▸ **PROBLEM TO SOLVE**
Reproduce part of the speech emotion recognition text verbatim, beginning at the words "There are many" and stopping after "same speech signal.".

─── SELECTION ───

With the global popularity of smart mobile devices, speech has become an indispensable means of interaction between the devices and users. If the terminal device can understand the user’s current emotional state through speech signals, it can make the device more humane, allowing users to interact with more than just a machine that provides the same response repeatedly. This not only enhances the pleasure of interaction between users and terminal devices but also enables the terminal device to provide more activate personalized services.

There are many challenges in speech emotion recognition technology. The diversity of speech signals produced by different people in different languages can affect the accuracy of recognition. In addition, speech signals are often subject to environmental noise, microphone distortion, and other interferences, which can make speech emotion recognition even more difficult. The most difficult challenge to be overcame is the subjectivity of emotions, as different individuals may perceive different emotions from the same speech signal.

The convolutional neural network architectures for speech recognition can be divided into two types: one-dimensional convolution and two-dimensional convolution. The 2-D convolution requires the speech data to be transformed from the time domain to the frequency domain before being used as input for convolution, and the calculations of 2-D convolution is more complicated than that of 1-D convolution. Considering the computation cost and power consumption of wearable or portable smart devices, this paper proposes a machine learning model based on 1-D convolutional neural network for speech emotion recognition. Compared with other related studies, the experimental results show that the method proposed in this paper has higher recognition rate and data portability.

2. Related works

The paper [1] proposes a model, called Convolutional Long Short-Term Memory Fully Connected Deep Neural Networks (ConvLSTM-FCN), for processing time-series data, such as speech signals or video sequences. The ConvLSTM-FCN model combines the characteristics of convolutional neural networks and long short-term memory models, and uses a fully connected deep neural network for final classification.

─── GIVEN INFORMATION ───

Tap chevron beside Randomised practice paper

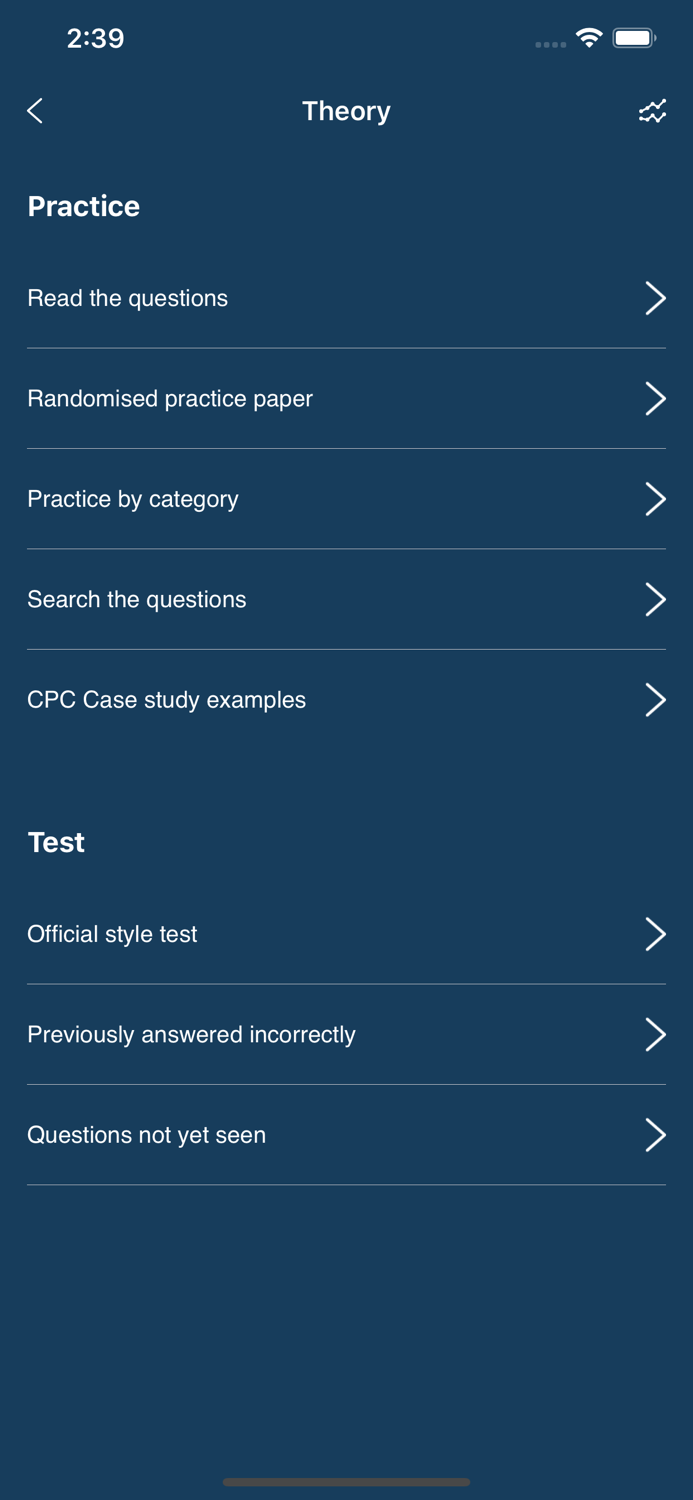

───

▸ **ANSWER TO THIS TASK**
There are many challenges in speech emotion recognition technology. The diversity of speech signals produced by different people in different languages can affect the accuracy of recognition. In addition, speech signals are often subject to environmental noise, microphone distortion, and other interferences, which can make speech emotion recognition even more difficult. The most difficult challenge to be overcame is the subjectivity of emotions, as different individuals may perceive different emotions from the same speech signal.